Teambridge, the AI-native workforce management platform, today unveiled its 2025 market research report, The Retention Puzzle: What Today’s Workers Want and What Drives Them Away. The research surveyed more than 1,000 hourly workers across five major industries, including healthcare, manufacturing, events and venues, and long-term care, about the challenges and frustrations of their roles.

Despite job reports and macroeconomic data showing slowing job growth, hourly workers, who make up the majority of the job market, aren’t clinging to their roles. The data is clear: even in a soft job market, hourly workers won’t stay with an employer or agency if their needs aren’t met.

The findings reveal that only 29% of hourly workers are likely to stay with their current employer in the next year. And while pay is a factor, half of the respondents (50%) said that flexible hours, reliable scheduling, and good communication make or break their decision on where to work. These factors outweigh growth opportunity and promotion, which only 31% of workers said was a reason they would stay with an employer.

Similarly, hourly workers stated they need the ability to easily clock in and out, get paid at the end of a shift, and view and claim shifts.

“Making the roles of essential workers reliable isn’t just a nice-to-have, it’s also critical to the US economy,” said Tito Goldstein, co-founder and co-CEO of Teambridge. “Even with a cooling job market, hourly workers aren’t staying put out of fear. The ‘Essential Economy’ that we surveyed here represents $7.5 trillion in output per year, which equates to 52 million jobs. These are workers that can’t be replaced with AI, and we need them to stay in the workforce in these important jobs to keep the country running.”

Key findings include:

  • Only 51% of hourly workers feel like they have control over their own schedules.

  • Communication breakdowns are common and drive turnover. 39% of workers have missed shifts or deadlines because of poor communication. That number spikes even higher to 50% among retention-risk workers, those who say they’re likely to leave their employer or agency within the next 12 months.

  • Pay matters, but flexibility and reliable scheduling are crucial, too. While 68% of workers say pay amount is a top factor when choosing where to work, flexible hours (46%) and reliable scheduling and shift availability (40%) round out the top 3.
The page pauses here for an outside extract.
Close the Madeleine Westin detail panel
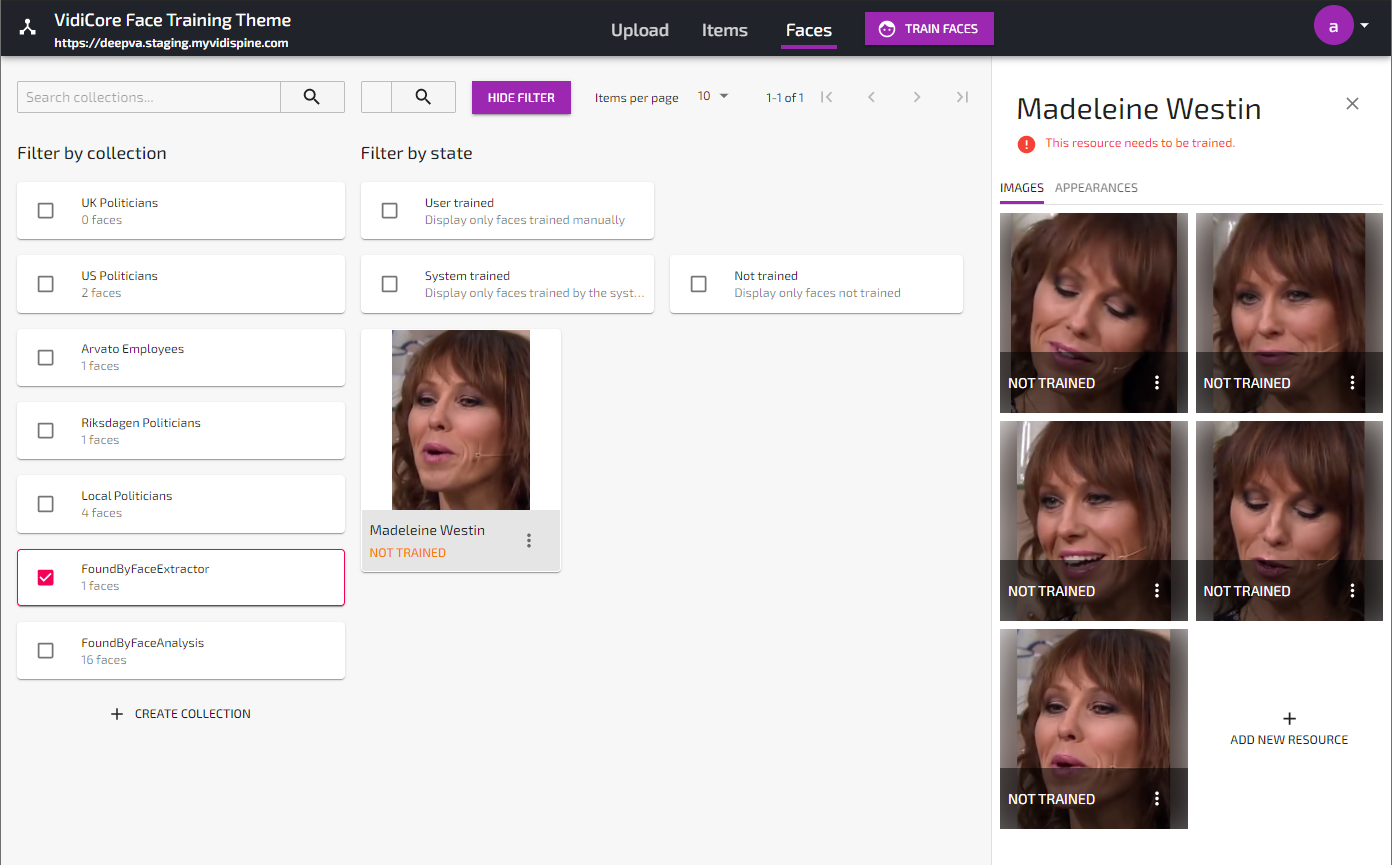 point(1352,104)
  • Support gaps are widespread. More than 85% of workers needed help outside of business hours for things like swapping shifts or asking questions and couldn’t get it.

  • Faster pay drives retention. 68% of workers are more likely to stay with a company or agency if they can access wages as they are earned, rather than on a fixed payment schedule. That number jumps to 78% among retention-risk workers.
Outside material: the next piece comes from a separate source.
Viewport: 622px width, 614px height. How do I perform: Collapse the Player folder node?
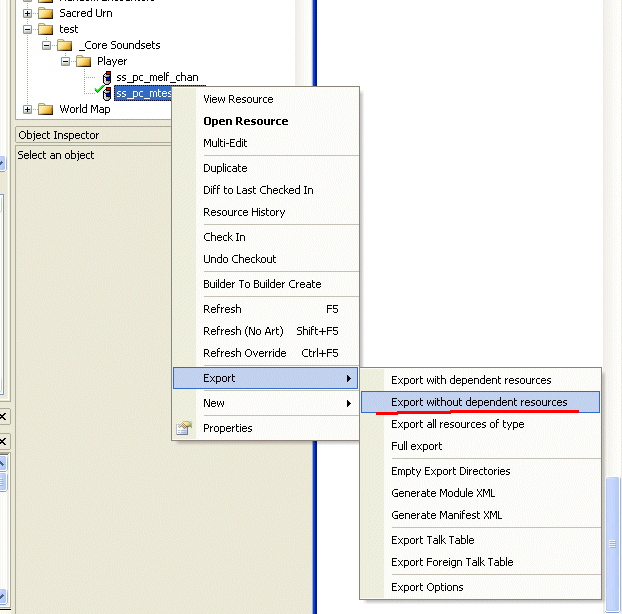66,62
  • Tech is a dealbreaker. 22% of workers have quit because of the tools they were asked to use, and another 9% have considered it.

Industry-specific challenges:

  • Over half (52%) of healthcare workers left a job or stopped claiming shifts because of communication breakdowns with management.

  • Light industrial workers are more likely to expect simple, reliable tools like easy clock-in and out and shift visibility (52%).

  • Events and venues workers are more likely to have missed a shift or deadline due to communication breakdowns (44%).

“Reliability has to be the new employer or agency value proposition,” said Arjun Vora, co-founder and co-CEO of Teambridge. “Today’s workers are more likely than ever to vote with their feet. When they can count on their schedules, their pay, and their ability to reach someone for help, they stay. The good news is, all of this is in the control of employers and agencies.”

As the hourly workforce continues to evolve, one priority is emerging across every sector: reliability. Employers who deliver it, through clearer communication, predictable and flexible scheduling, and faster pay, will be the ones who keep top talent.